My optimism was recently reaffirmed in a very surprising, hopeful way.
I recently began writing what I hope will be regular op-ed articles about humanism and unbelief for the Argus Leader, a newspaper serving the metropolitan Sioux Falls, South Dakota, area. My plan was to educate people—religiously faithful folks and others—in the basics of humanistic godlessness. After all, roughly a fourth of the US population now self-identifies as nonreligious, including atheists, agnostics, and the religiously uninterested or dismissive. As our Christian counterparts generally believe in invisible divinities and realms, the rest of us realize these imaginings can’t be substantiated, most likely ever, and choose to rationally accept their non-existence and then figure out some kind of life hack to compensate.
My first unbelief article, a primer entitled “Meet the Nones” (as in “no religion”) and published on September 11, opened with this: “It’s not exactly like Invasion of the Body Snatchers, but still, you should know we’re out here. Living amongst you. Unseen.” I didn’t expect much in response, maybe a few cranky letters to the editor, a couple of death threats (kidding!), and possibly one or two glowing kudos from the already avidly deconverted.
But what I got was as unexpected as it was elegantly charming and hopeful.
An obviously very nice, thoughtful woman from the Sioux Falls area—let’s call her Mrs. Parker because that’s actually her name—wrote a long letter to the editor in rebuttal to my piece. Parker said that her “heart was heavy” just knowing there were people known as nones—“such an empty term.” She seemed surprised nonbelievers even existed in the world.
She wrote that she couldn’t understand how I could deny the existence of “a loving, powerful, but gracious God.” She responded to my expression of godless awe at nature’s magnificence with a kind of poignant sadness: “The world in all its glory has shown me, many times over, the awesomeness of God, our creator.”
Parker contended that nature’s miracles are a gift that can only be from God, “fearfully and wonderfully made.” My reverence for the natural world, she believed, simply revealed an inadvertent acknowledgement of divine providence. Her words, though critical, were kind, elegant, and generous.
Perhaps oddly, to my mind Mrs. Parker and I have almost identical humanist impulses. The difference is she believes they derive from God, while I see them as natural traits derived from human biological evolution and the social imperatives of life. She is a true Christian believer as far as I can divine from her writing, and a good, loving person harming no one and helping others. As I also ardently try to do. So, why fight about what paths we might take to arrive at almost same place?
Indeed, this is what I suggested in an email I wrote to her after her letter to the editor was published. She emailed a lovely note back.

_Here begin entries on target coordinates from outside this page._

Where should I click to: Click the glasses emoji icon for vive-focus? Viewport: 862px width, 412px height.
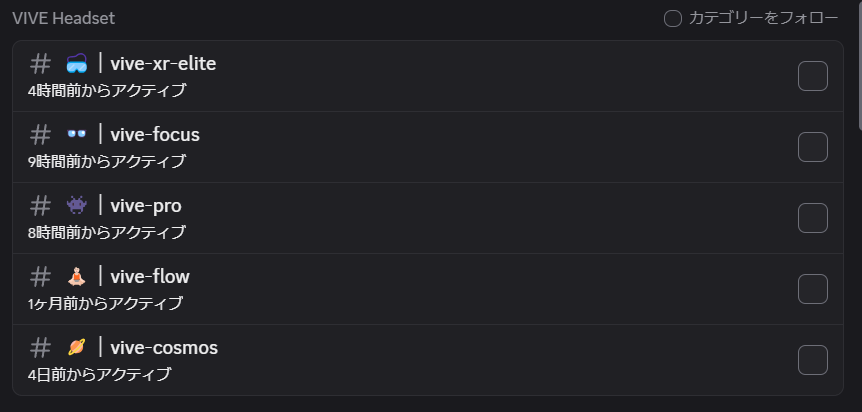pos(76,134)
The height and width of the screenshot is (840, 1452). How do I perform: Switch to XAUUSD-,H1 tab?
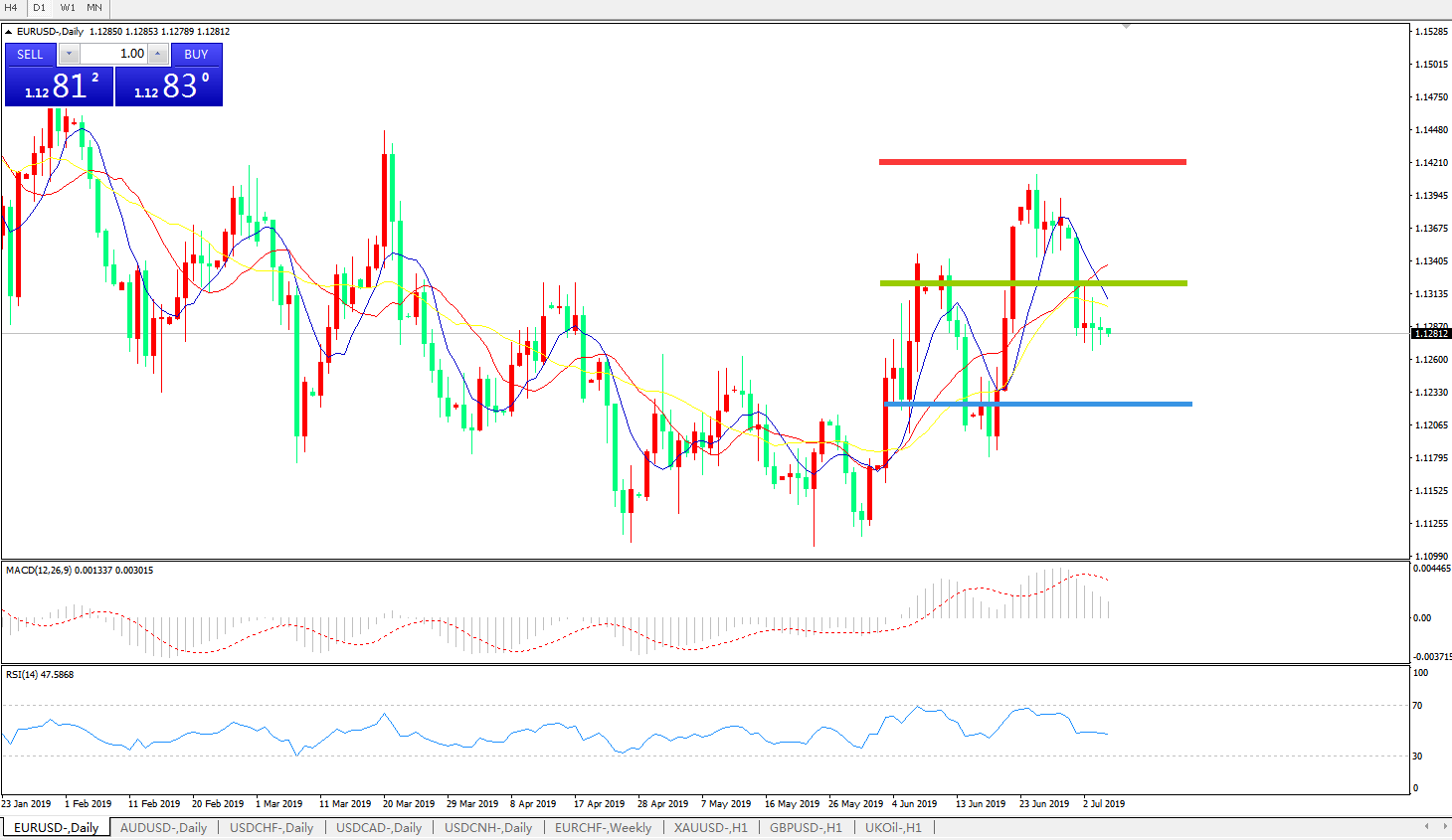(x=710, y=827)
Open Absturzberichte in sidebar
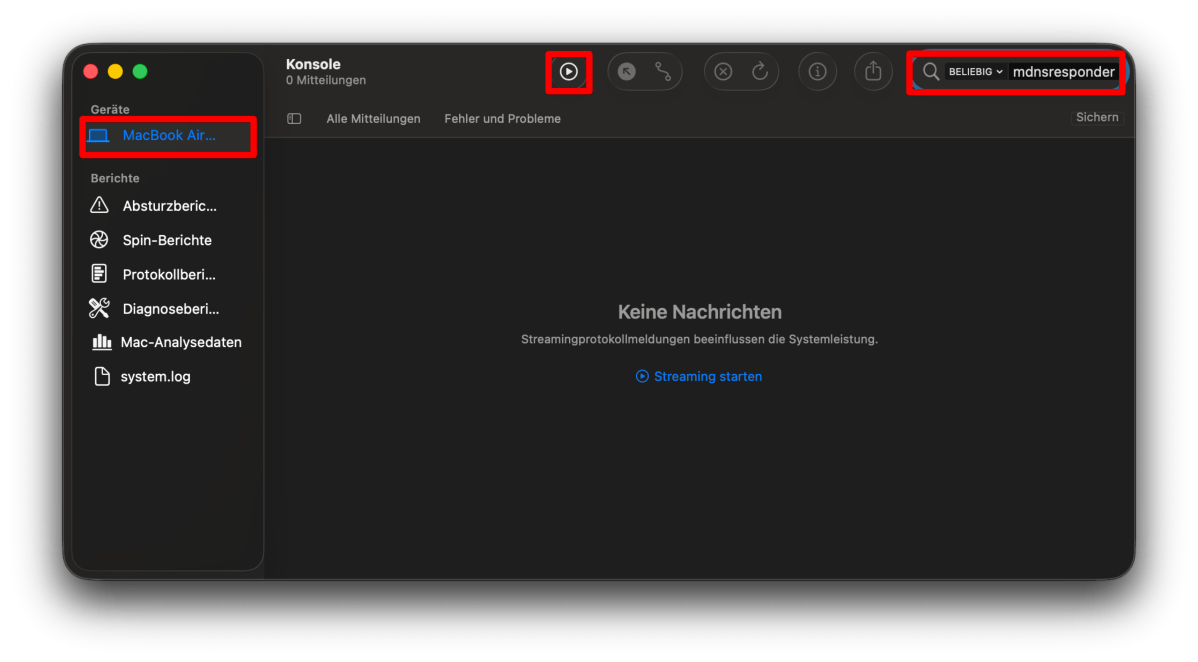Image resolution: width=1198 pixels, height=662 pixels. tap(168, 206)
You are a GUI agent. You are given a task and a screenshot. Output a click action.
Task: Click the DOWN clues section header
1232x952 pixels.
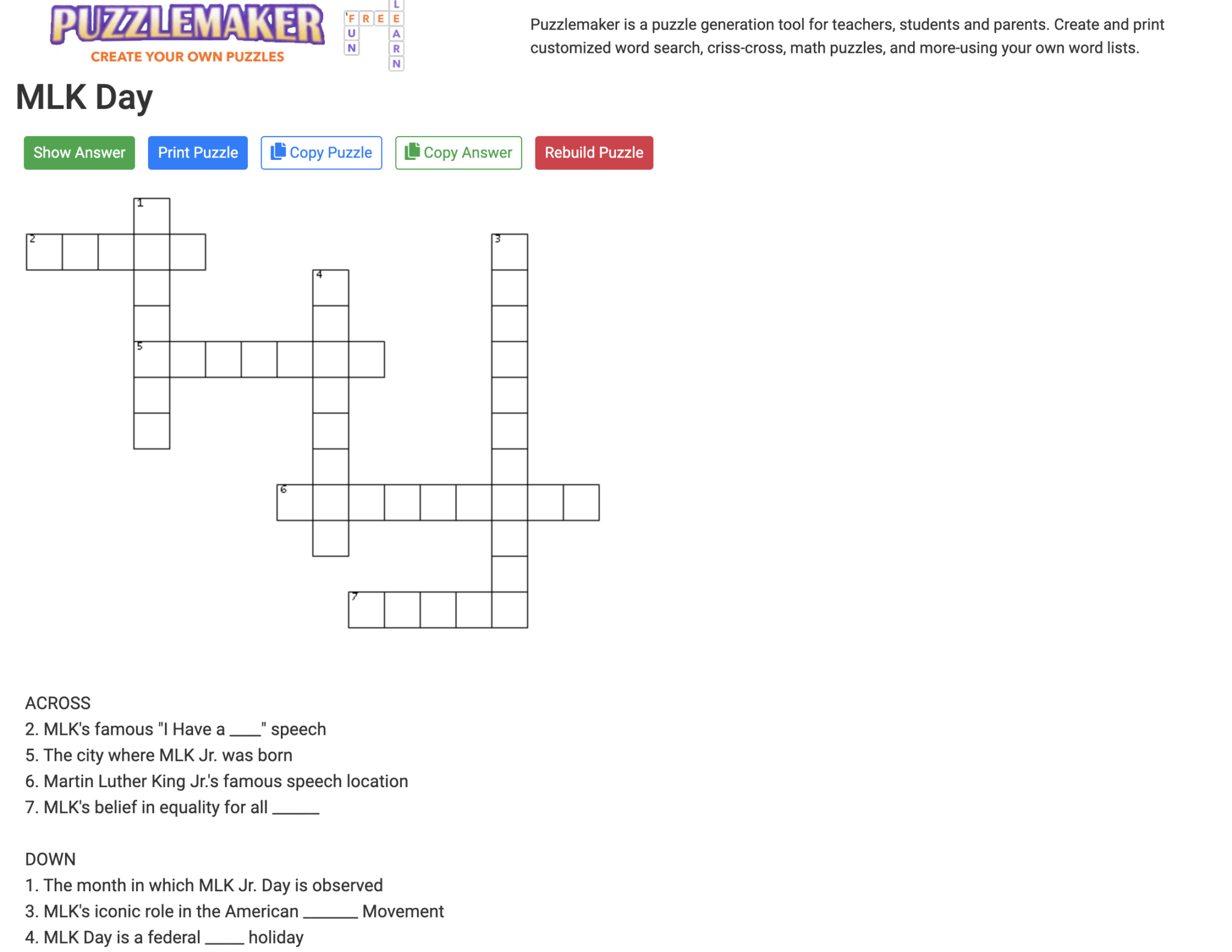(x=50, y=858)
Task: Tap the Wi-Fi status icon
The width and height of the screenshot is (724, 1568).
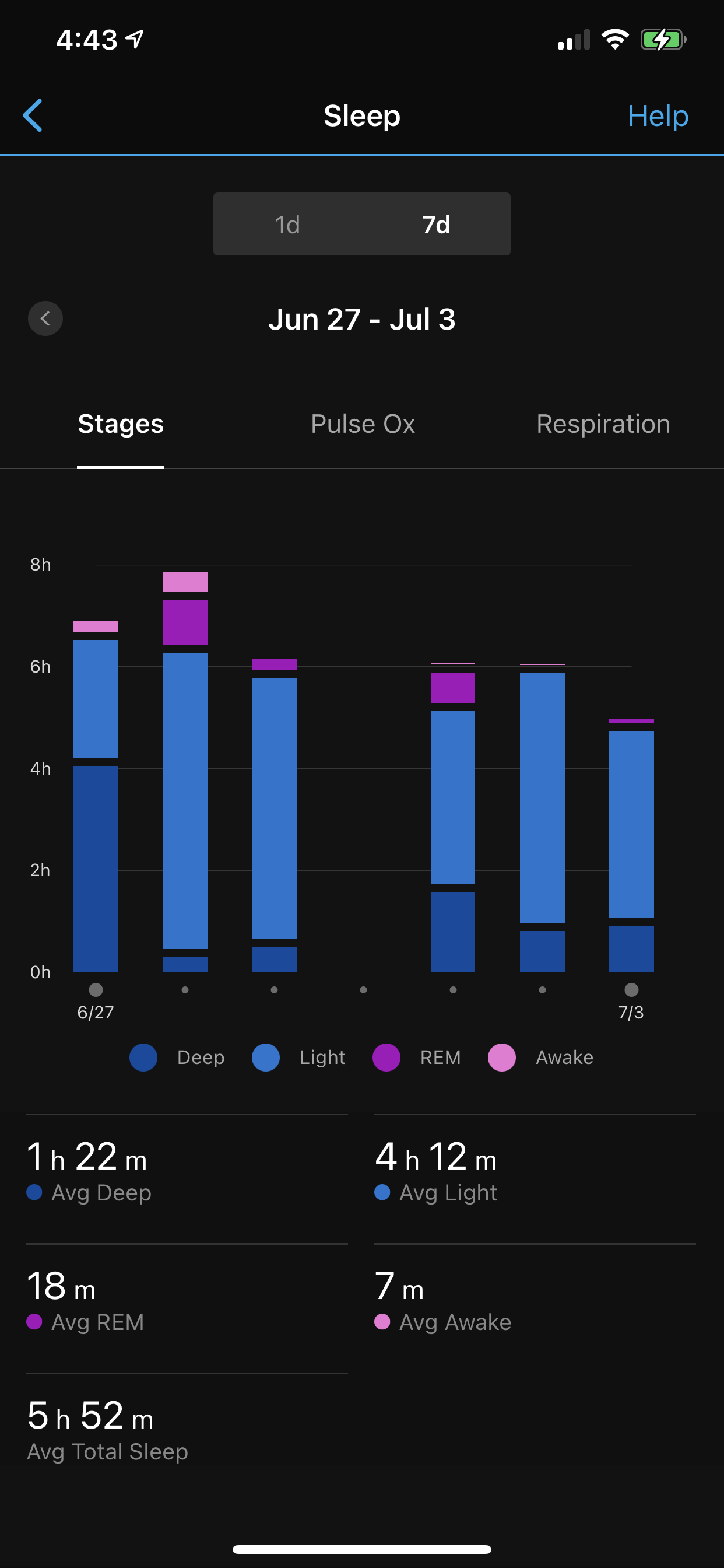Action: (614, 40)
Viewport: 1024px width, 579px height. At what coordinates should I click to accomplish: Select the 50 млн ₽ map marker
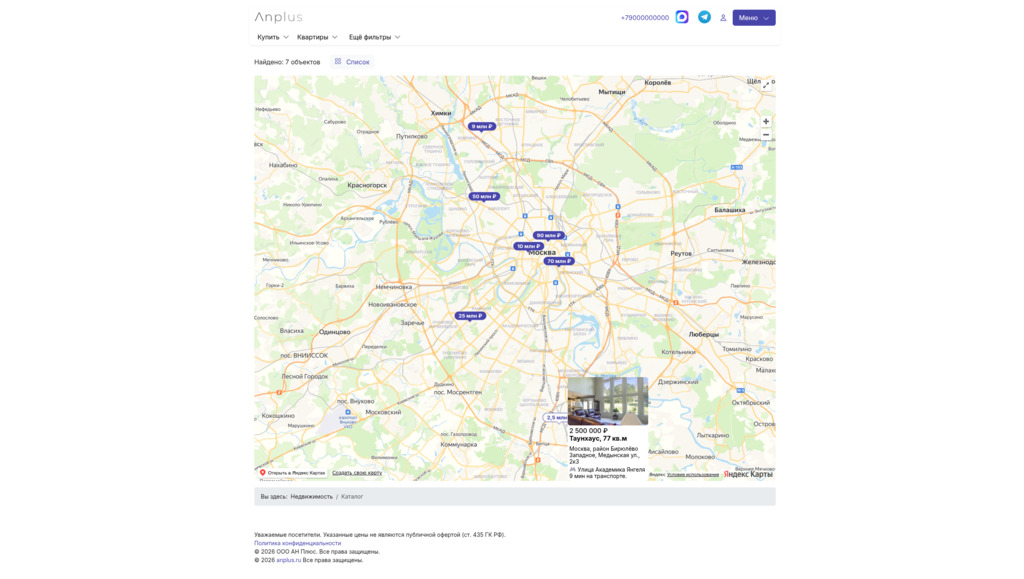[x=484, y=197]
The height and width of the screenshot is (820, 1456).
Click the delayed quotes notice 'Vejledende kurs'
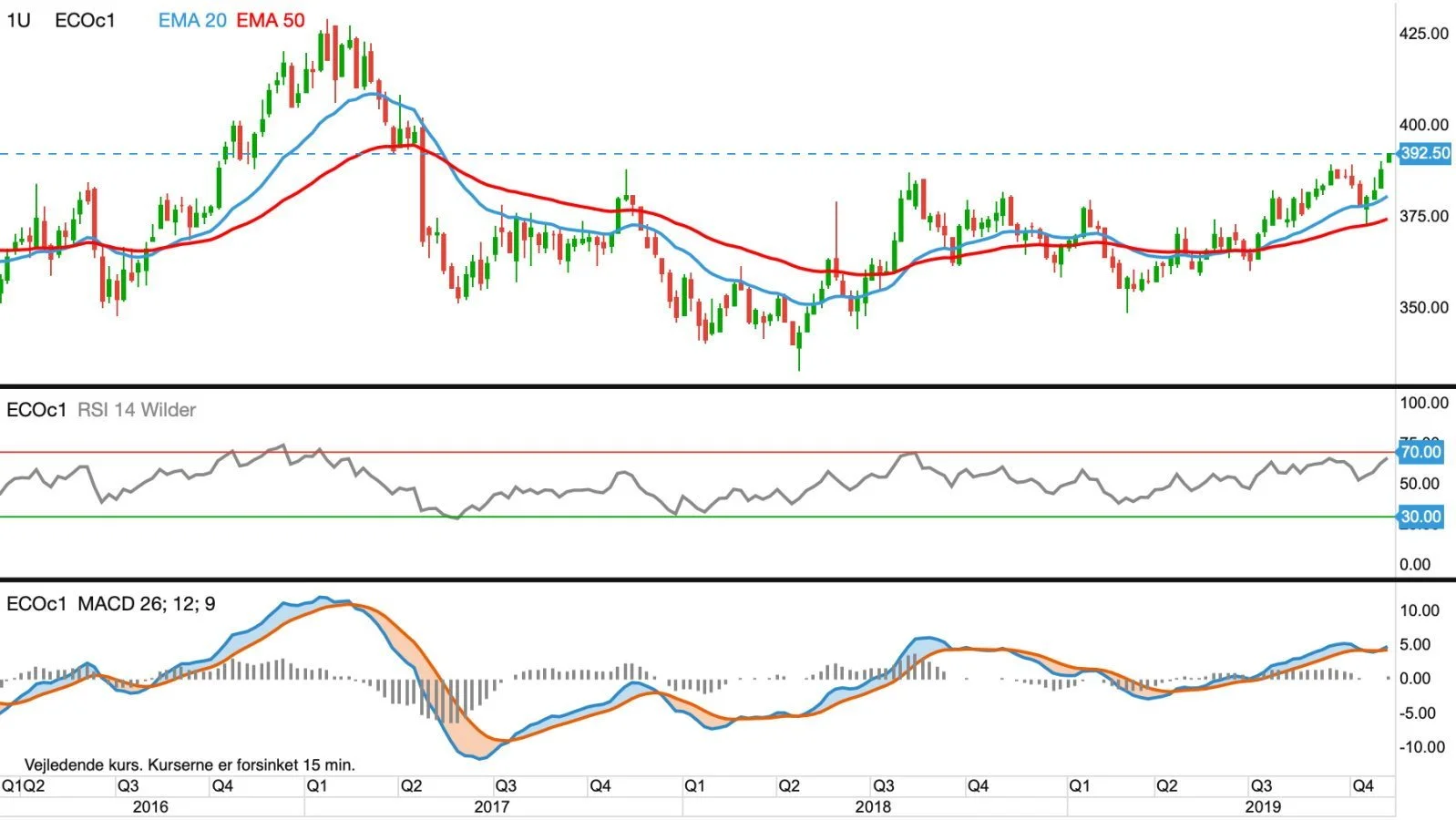(x=190, y=764)
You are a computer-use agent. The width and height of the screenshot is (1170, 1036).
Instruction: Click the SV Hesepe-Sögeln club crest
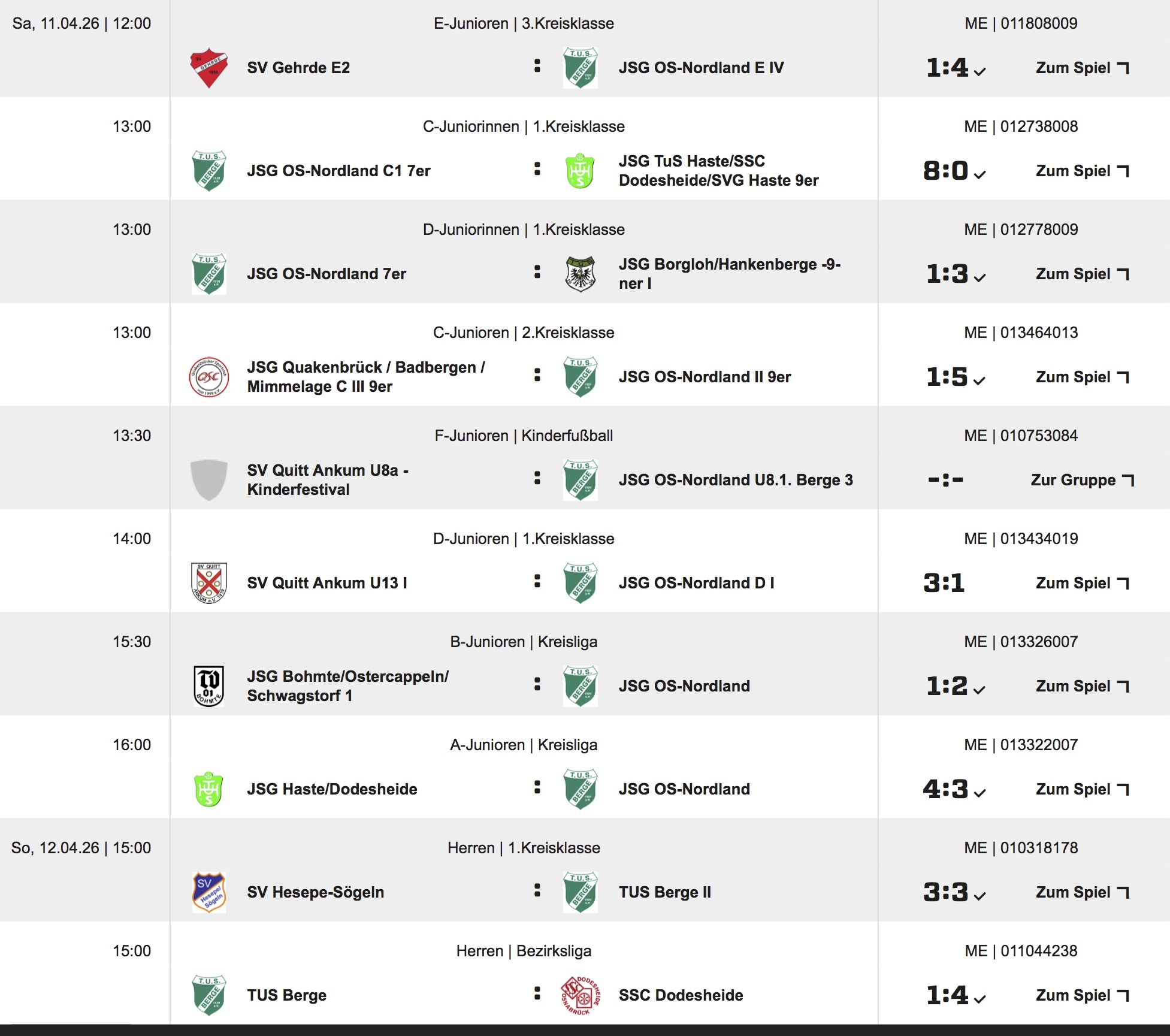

“Just because someone sees the world differently doesn’t make it wrong necessarily, just different,” she wrote. “And that’s ok. So I respect your view as I know you respect mine. I salute us. Good people trying to do good in the world.”
Her daughter had noted to Parker how peaceful our debate seemed. I agreed, responding: “It is nice to have a peaceful debate. … Sadly, they’re getting far too rare in our country.”
In a final exchange between us, she said she wanted to be “a more understanding person in this world of varying opinions and beliefs.” She signed off, “Blessings to you and yours,” which I found authentic and charming.
I, too, hope to nurture more tolerance while spreading the kindly, evidence-based philosophy of humanism.
And so, Mrs. Parker and I have, so to say, disagreed to agree rather than the other way around. As scripture promises, “blessed are the peacemakers.” And so they should be.